## TASK
Transcribe the entries below exactly; leave every image out.
────────────────────────────────────────
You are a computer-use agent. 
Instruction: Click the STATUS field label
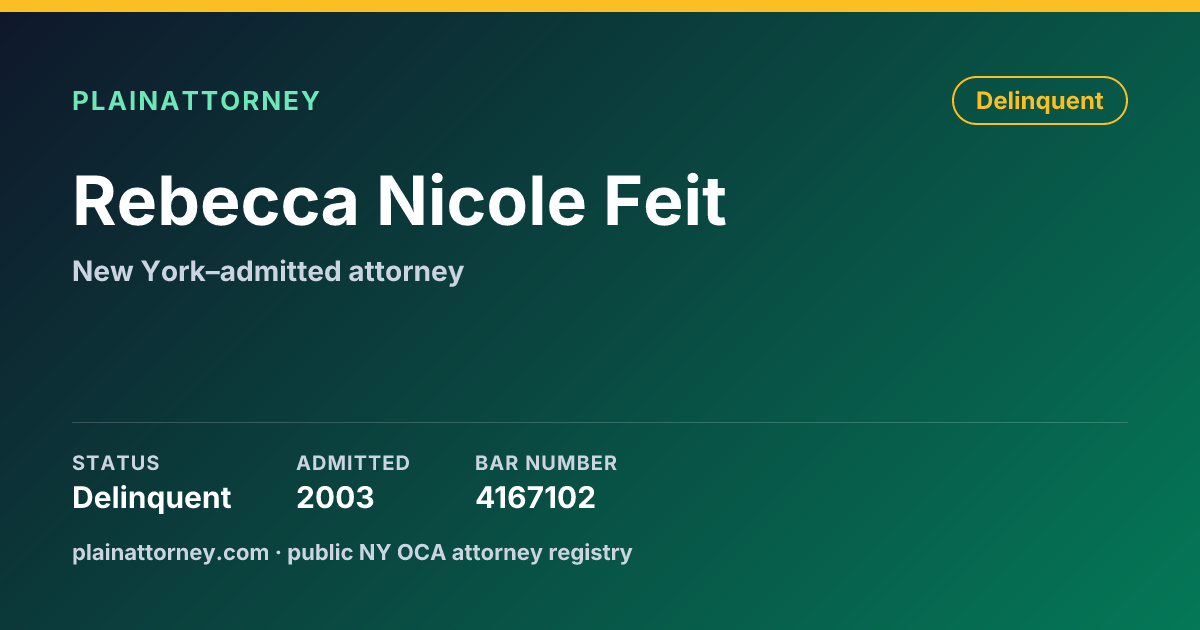(x=116, y=463)
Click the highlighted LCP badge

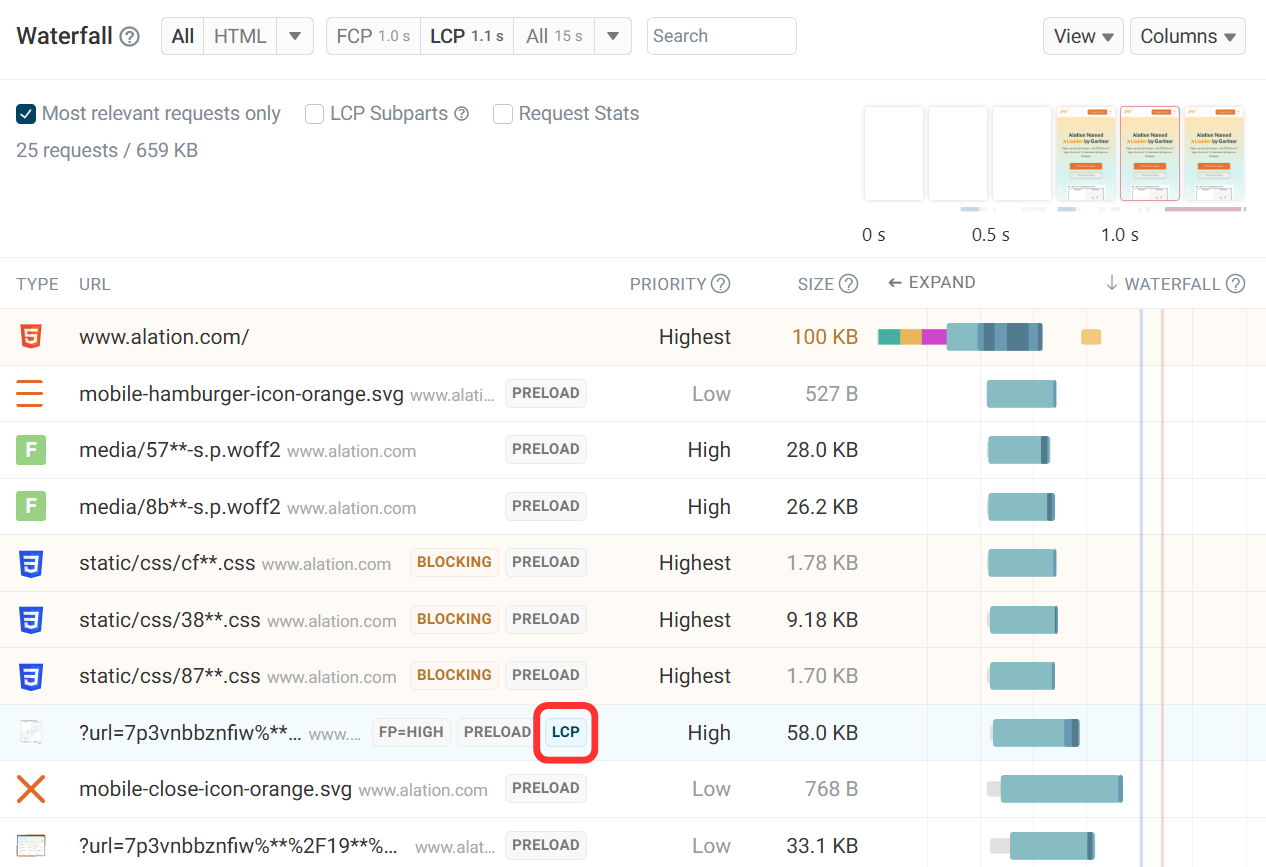click(x=565, y=732)
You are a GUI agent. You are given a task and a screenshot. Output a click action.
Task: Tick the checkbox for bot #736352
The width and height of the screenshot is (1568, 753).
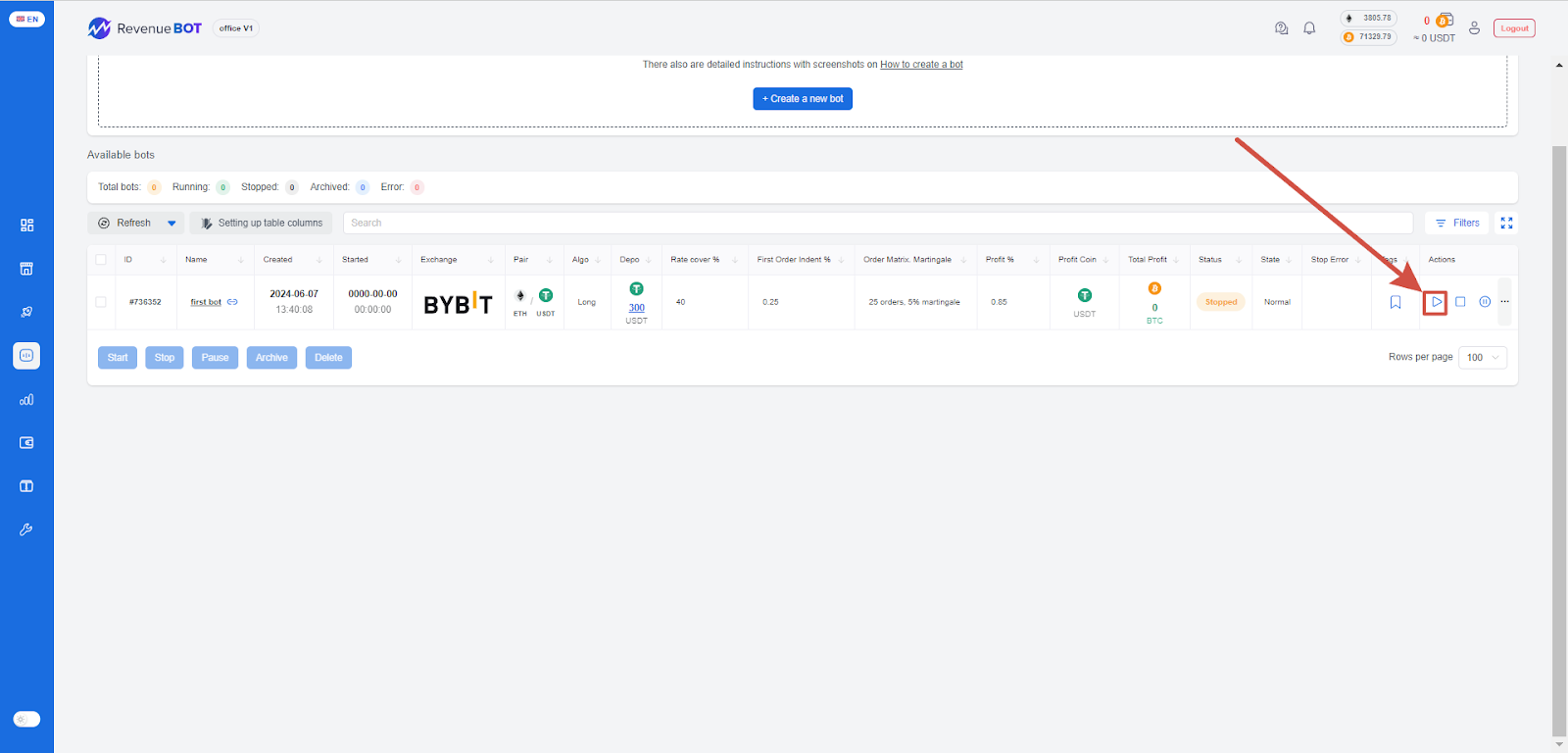tap(101, 302)
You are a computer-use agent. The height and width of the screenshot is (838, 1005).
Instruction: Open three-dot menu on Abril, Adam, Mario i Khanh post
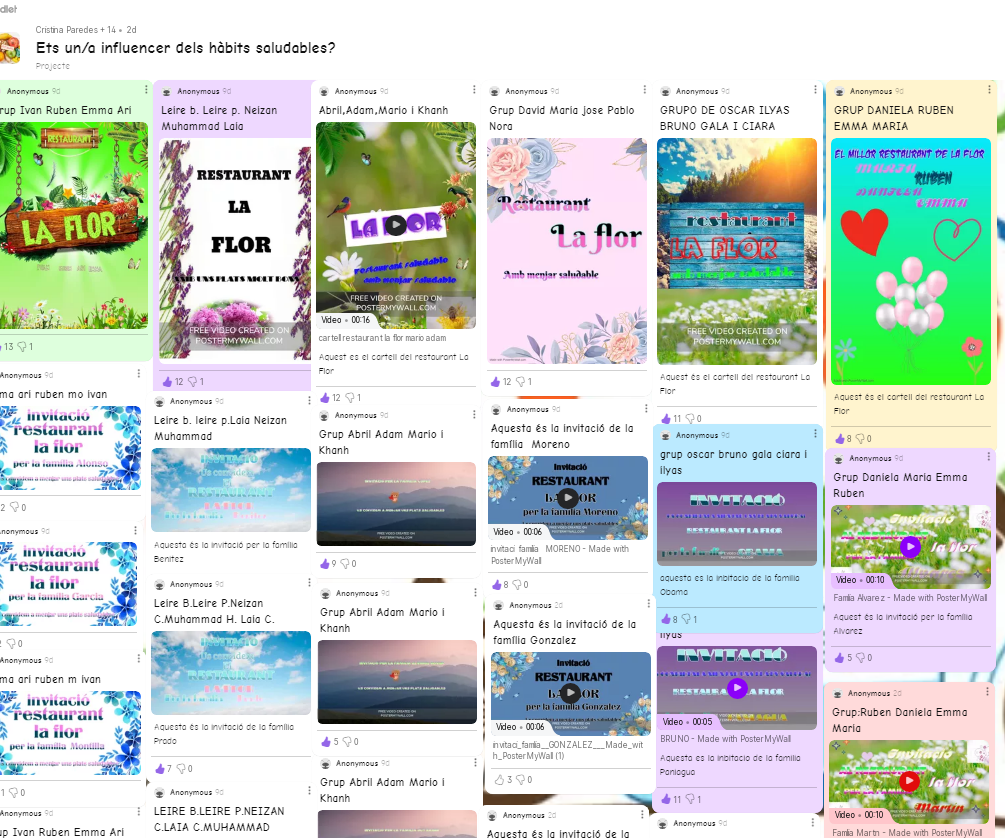click(476, 92)
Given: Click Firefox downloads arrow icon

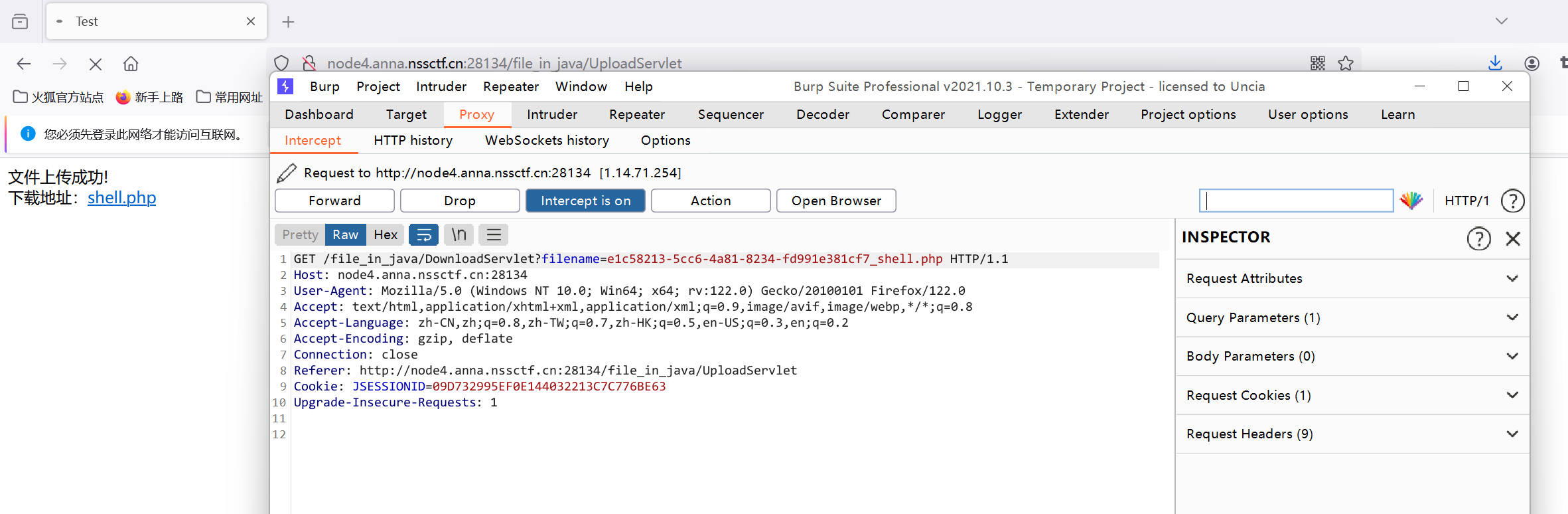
────────────────────────────────────────
## OUTPUT
You are a computer-use agent. 
Instruction: Click the STATUS field label
(x=116, y=463)
Click the highlighted LCP badge

click(x=565, y=732)
You are a GUI agent. You are given a task and a screenshot. Output a click action.
Task: Tick the checkbox for bot #736352
The width and height of the screenshot is (1568, 753).
tap(101, 302)
You are a computer-use agent. The height and width of the screenshot is (838, 1005).
Instruction: Open three-dot menu on Abril, Adam, Mario i Khanh post
click(476, 92)
Given: Click Firefox downloads arrow icon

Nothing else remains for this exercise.